--- Stated exercise ---
Rewrite everything from the start of the items down through the line containing "Looking at the screenshot, I should [x=47, y=141].", changing "description" to "label" and leaving the rest unchanged.

--- Record extracts ---
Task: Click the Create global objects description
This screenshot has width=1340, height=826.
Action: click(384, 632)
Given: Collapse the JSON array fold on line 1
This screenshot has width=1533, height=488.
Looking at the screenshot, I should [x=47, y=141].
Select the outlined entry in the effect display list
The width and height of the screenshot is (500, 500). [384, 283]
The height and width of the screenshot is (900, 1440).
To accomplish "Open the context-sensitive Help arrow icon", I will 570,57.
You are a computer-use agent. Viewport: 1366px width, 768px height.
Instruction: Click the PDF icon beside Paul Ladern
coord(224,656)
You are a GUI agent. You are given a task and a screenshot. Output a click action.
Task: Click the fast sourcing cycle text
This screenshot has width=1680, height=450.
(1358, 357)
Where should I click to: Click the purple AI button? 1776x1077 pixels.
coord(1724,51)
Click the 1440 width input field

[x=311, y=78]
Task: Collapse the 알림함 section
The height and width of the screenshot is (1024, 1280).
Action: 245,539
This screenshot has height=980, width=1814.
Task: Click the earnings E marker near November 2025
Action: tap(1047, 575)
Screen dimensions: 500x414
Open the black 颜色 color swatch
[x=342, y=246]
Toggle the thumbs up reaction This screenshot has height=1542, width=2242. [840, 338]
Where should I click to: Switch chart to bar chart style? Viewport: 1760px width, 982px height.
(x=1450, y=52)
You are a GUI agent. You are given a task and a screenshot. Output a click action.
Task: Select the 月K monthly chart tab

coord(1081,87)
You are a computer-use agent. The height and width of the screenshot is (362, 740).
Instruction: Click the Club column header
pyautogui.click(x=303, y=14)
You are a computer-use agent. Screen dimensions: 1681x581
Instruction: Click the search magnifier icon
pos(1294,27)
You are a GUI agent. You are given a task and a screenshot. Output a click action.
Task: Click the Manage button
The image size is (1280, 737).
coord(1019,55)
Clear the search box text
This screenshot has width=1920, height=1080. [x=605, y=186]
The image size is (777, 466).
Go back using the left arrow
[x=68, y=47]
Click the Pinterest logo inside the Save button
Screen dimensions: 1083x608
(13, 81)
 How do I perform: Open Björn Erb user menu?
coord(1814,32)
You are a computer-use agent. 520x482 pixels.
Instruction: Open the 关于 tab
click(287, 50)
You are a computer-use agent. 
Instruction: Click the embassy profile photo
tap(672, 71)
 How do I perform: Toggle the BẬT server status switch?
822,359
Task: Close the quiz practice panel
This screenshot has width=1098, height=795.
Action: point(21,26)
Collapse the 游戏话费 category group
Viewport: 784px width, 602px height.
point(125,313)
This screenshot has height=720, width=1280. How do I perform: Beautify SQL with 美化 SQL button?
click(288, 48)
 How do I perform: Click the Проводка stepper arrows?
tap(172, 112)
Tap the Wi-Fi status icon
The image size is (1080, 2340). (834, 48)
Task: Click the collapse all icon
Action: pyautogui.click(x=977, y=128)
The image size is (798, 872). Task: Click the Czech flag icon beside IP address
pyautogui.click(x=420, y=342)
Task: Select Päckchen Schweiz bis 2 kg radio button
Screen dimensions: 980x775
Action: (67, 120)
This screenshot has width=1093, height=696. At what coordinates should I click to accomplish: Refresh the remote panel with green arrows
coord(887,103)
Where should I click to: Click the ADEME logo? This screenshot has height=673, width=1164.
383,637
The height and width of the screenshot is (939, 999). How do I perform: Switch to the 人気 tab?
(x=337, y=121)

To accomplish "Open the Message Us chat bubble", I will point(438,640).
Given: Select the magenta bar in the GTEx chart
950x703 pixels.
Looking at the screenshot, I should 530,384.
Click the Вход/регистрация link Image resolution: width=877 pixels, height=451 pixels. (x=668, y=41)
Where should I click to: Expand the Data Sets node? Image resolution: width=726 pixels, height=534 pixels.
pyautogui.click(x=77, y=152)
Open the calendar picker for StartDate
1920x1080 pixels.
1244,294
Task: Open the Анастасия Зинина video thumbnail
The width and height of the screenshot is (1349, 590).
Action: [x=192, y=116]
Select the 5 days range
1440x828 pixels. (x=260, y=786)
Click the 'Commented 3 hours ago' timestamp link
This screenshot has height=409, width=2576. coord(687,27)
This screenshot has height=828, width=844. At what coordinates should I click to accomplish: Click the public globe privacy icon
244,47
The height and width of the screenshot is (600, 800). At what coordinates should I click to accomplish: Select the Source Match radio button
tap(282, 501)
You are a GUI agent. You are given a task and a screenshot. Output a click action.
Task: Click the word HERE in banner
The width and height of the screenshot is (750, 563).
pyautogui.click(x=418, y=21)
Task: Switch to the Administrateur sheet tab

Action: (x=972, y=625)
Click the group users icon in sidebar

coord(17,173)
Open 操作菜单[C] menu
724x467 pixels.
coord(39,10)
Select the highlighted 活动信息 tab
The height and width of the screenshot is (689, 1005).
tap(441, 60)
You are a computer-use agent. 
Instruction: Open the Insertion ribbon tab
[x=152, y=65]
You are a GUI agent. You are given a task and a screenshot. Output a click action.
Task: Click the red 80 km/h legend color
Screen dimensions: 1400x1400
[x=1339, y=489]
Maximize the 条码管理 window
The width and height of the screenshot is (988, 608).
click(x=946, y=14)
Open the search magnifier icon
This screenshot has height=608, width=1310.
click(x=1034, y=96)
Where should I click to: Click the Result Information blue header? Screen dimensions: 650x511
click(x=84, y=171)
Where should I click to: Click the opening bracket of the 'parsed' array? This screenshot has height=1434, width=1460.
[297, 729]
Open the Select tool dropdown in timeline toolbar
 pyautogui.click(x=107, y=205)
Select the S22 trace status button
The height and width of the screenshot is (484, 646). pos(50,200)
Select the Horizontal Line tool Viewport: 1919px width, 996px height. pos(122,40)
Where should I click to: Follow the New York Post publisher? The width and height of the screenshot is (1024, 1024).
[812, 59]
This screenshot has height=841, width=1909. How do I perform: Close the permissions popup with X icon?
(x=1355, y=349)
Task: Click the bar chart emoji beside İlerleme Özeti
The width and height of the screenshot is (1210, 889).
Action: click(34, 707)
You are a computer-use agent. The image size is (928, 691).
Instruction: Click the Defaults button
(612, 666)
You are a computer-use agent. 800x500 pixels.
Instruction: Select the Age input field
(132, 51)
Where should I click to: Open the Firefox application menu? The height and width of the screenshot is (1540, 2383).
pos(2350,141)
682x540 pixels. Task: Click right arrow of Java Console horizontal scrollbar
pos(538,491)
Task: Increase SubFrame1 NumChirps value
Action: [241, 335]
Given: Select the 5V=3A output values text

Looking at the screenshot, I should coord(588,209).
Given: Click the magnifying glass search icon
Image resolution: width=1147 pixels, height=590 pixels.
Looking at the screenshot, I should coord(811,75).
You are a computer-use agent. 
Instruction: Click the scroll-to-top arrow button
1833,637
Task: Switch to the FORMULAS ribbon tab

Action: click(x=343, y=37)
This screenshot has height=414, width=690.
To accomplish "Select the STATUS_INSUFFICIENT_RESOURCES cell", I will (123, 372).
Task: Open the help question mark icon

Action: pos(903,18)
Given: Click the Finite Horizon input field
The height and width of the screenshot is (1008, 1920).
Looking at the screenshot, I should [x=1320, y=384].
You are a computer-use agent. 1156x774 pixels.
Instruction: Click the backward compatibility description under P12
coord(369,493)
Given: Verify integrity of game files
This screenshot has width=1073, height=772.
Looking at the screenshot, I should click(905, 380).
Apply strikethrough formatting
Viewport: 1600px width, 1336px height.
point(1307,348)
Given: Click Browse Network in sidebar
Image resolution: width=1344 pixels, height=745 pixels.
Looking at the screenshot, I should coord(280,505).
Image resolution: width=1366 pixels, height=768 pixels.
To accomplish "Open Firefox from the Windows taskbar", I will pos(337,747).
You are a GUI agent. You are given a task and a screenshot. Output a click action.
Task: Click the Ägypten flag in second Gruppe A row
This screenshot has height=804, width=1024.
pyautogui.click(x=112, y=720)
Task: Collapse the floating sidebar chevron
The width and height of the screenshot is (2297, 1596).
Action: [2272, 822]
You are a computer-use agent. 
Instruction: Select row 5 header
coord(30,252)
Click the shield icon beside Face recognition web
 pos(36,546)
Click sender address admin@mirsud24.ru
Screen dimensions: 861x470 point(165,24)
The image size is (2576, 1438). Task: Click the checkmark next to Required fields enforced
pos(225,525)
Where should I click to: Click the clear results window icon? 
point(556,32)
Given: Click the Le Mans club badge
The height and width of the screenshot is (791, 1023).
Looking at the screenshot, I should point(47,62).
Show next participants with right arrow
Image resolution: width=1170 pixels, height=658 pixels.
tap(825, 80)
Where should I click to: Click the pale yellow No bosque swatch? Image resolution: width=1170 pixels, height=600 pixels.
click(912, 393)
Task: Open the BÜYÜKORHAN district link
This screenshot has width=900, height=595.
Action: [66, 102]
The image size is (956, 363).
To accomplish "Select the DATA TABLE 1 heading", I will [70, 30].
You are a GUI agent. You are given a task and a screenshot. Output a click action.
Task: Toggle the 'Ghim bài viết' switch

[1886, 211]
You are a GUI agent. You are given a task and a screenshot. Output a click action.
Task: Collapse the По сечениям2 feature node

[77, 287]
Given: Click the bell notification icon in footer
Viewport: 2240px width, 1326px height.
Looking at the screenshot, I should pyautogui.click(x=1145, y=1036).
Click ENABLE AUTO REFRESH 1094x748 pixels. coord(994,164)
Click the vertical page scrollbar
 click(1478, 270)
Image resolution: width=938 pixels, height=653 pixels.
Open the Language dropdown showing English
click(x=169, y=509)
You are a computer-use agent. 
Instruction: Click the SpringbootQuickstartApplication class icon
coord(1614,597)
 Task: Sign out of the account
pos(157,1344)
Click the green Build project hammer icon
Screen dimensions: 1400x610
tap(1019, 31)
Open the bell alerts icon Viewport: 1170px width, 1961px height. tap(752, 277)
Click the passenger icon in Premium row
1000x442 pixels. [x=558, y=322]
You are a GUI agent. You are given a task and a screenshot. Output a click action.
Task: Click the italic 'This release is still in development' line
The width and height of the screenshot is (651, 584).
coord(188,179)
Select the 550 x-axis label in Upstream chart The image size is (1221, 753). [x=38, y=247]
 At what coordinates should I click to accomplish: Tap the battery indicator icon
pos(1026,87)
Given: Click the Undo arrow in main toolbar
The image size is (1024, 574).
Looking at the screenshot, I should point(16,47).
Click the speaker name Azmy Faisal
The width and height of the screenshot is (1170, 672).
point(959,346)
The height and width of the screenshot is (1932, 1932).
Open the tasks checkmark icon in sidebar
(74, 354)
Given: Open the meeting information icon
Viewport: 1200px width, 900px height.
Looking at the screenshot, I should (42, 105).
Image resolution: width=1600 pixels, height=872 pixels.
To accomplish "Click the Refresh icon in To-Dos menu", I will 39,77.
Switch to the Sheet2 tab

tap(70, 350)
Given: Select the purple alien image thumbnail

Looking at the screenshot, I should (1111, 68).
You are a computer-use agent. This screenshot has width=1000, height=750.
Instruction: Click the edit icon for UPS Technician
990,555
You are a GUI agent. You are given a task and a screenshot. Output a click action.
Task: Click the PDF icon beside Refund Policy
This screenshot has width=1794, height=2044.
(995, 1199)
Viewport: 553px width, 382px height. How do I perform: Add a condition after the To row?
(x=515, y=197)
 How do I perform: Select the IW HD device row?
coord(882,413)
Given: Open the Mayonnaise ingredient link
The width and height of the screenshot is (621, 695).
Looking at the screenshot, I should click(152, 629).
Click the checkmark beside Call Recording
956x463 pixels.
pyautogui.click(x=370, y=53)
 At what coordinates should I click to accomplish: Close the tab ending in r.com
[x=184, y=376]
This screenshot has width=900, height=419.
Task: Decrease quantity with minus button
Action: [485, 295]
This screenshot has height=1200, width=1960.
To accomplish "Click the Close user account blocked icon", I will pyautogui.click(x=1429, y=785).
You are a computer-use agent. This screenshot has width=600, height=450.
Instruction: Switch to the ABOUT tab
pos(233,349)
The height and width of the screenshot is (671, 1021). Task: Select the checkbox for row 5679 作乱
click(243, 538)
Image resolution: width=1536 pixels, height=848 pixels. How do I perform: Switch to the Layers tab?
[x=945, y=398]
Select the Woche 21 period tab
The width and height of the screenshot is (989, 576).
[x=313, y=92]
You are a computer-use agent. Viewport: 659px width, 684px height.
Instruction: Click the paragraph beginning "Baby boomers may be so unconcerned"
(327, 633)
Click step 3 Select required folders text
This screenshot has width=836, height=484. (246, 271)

--- Response to this task ---
Task: Click the Create global objects label
This screenshot has width=1340, height=826.
Action: click(384, 632)
Given: Collapse the JSON array fold on line 1
This screenshot has width=1533, height=488.
Looking at the screenshot, I should [x=47, y=141].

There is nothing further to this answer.